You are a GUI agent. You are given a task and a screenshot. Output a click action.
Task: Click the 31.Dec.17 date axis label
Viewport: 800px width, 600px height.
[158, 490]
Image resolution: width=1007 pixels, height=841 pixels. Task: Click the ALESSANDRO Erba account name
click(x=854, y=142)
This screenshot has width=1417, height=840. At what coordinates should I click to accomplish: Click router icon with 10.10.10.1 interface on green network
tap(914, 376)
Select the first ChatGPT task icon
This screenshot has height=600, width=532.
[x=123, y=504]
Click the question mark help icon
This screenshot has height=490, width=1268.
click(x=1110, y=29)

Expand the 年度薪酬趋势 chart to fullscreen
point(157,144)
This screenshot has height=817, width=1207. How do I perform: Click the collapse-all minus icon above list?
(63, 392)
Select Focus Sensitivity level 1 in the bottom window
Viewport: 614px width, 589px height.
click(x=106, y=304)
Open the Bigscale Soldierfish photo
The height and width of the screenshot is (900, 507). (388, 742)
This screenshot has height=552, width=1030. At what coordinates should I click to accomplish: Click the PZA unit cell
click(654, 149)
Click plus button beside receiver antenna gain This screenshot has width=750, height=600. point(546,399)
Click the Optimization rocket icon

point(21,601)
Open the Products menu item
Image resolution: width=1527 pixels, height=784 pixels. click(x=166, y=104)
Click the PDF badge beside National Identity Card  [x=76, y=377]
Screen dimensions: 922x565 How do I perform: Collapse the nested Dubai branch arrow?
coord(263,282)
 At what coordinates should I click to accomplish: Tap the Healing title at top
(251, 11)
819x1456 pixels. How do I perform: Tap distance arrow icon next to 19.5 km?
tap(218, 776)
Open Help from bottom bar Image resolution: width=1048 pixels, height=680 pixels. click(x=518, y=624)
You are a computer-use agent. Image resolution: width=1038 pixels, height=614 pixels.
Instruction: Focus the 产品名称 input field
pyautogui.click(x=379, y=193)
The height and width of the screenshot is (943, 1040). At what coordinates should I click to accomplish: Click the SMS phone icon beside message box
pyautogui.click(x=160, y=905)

----------------

• _Assignment_
Every line of the listing that includes the word "agent" forms the answer.

• _Answer to this task_
You are a GUI agent. You are given a task and a screenshot. Output a click action.
You are a computer-use agent. Image resolution: width=1038 pixels, height=614 pixels.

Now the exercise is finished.